Health interpretation model

flowchart LR
    A[Instance metrics and app response] --> B[Enhanced health agent data]
    C[Load balancer health] --> D[Elastic Beanstalk health evaluation]
    B --> D
    D --> E[Environment color and causes]
    D --> F[Auto Scaling and operator action]

Health state should always be interpreted with recent environment events and deployment history. A Green environment can still hide latency or functional regressions if health checks are too shallow.

Environment Lifecycle States to Understand

  • Launching: Provisioning resources and applying baseline platform configuration.
  • Updating: Applying code, configuration, or platform changes.
  • Ready: Environment is healthy and serving as expected.
  • Terminating: Resource cleanup in progress.

Health status is surfaced independently and should be interpreted with environment events and logs.

Platform Update Lifecycle

Platform updates are distinct from application deployments.

  1. Elastic Beanstalk selects or is instructed to use a newer platform version.
  2. Instances are replaced or updated according to the deployment policy or managed update behavior.
  3. New instances boot with the target platform version.
  4. Application version and configuration are re-applied on the new instances.
  5. Health gates determine whether old capacity is retired.

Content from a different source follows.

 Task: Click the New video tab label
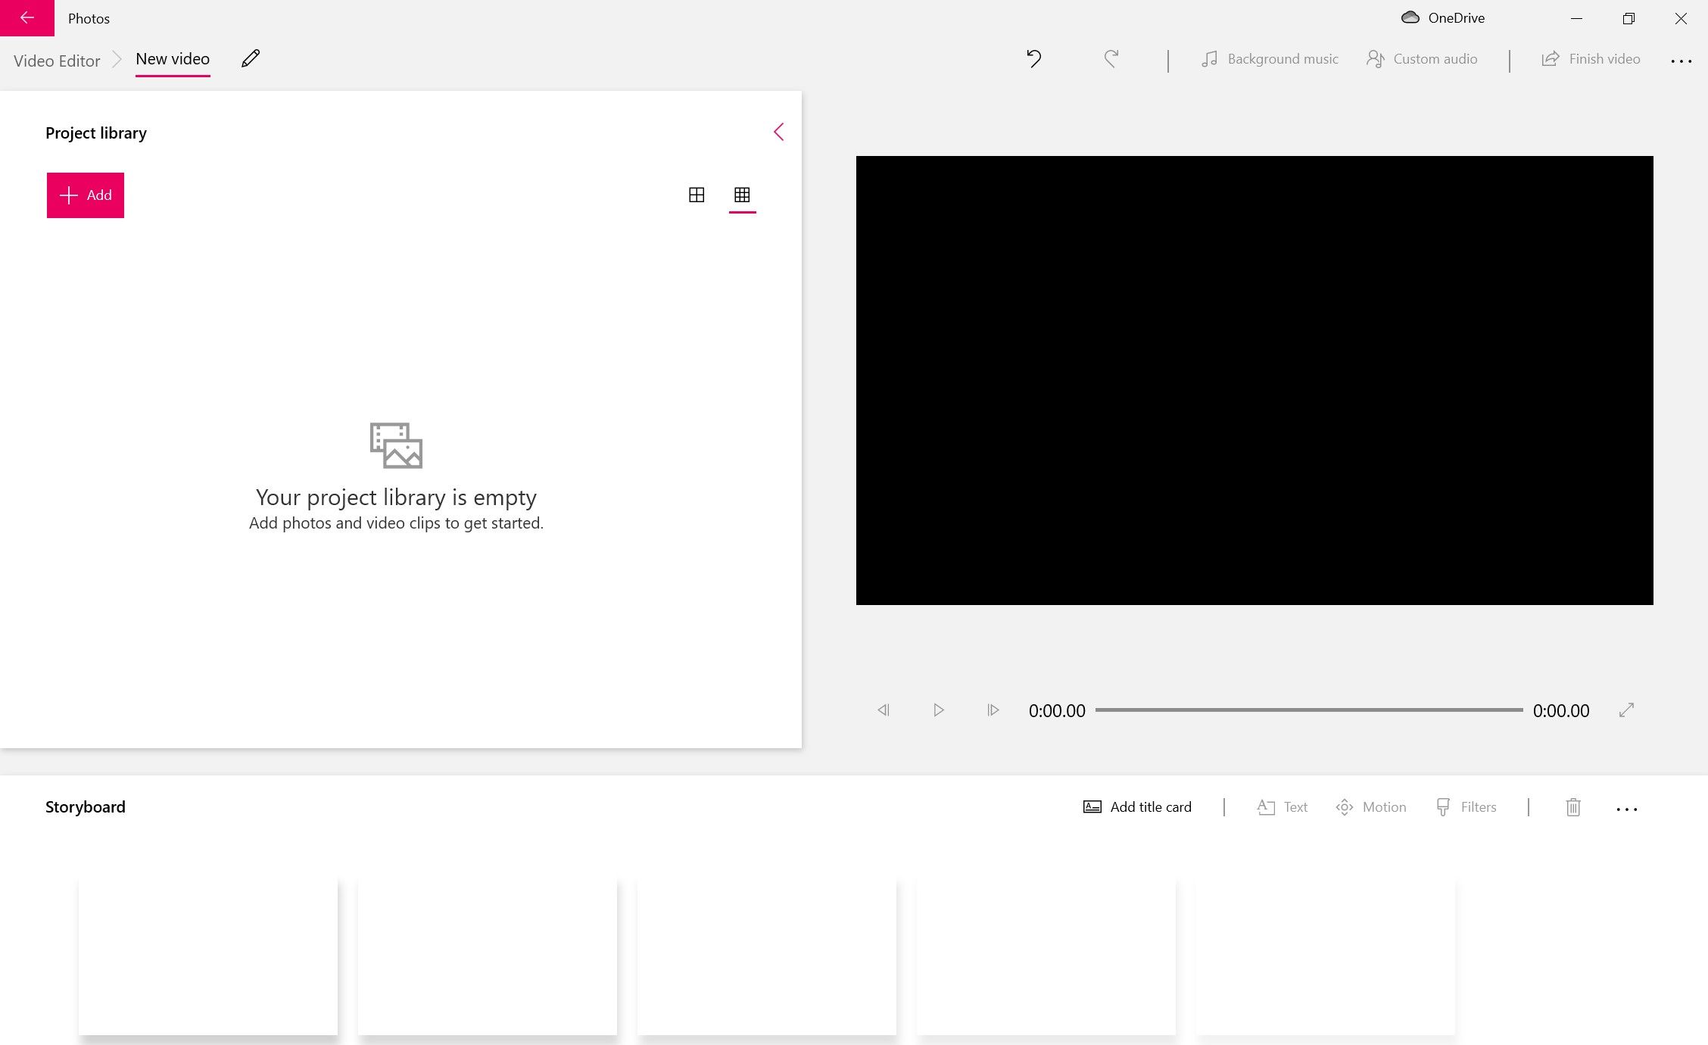(171, 58)
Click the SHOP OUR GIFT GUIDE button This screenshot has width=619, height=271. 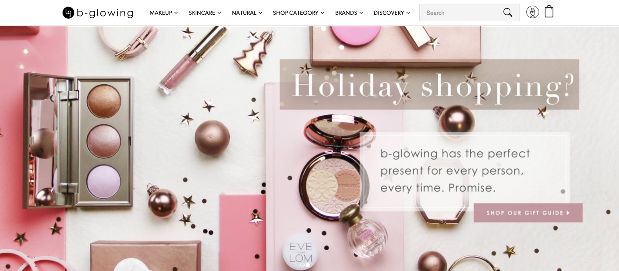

Managed platform updates use immutable-style instance replacement, which is why health readiness and startup correctness matter before the old capacity is removed.

Configuration Surfaces

You can manage behavior through:

  • Option settings in namespaces.
  • Saved configurations and templates.
  • Configuration files bundled with source.
  • Platform-specific hooks and extension points.

Tip

Treat configuration as versioned assets alongside source code. This reduces drift across environments and improves rollback confidence.

Practical Design Rules

  • Keep application versions immutable once published.
  • Use explicit version labels that map to commit identifiers.
  • Separate environment concerns by lifecycle stage, such as dev, staging, and production.
  • Prefer reproducible configuration templates over ad hoc console edits.
  • Treat platform updates, config updates, and code updates as separate change categories in review.

Common Misunderstandings

  • Elastic Beanstalk does not replace IAM, VPC, or service quota planning.
  • Application versions are deployment inputs, not environment snapshots.
  • Platform version changes and application version changes are distinct operations.
  • Health Green status does not guarantee end-user latency objectives are met.
  • Directly changing underlying resources can create drift from Elastic Beanstalk-managed intent.

Validation Checklist

  • Your application has at least one registered application version.
  • Each environment references an intended platform version.
  • Source bundle path and version label are traceable in deployment history.
  • Environment events show successful provisioning and deployment transitions.
  • Hook scripts and configuration assets are versioned with the application.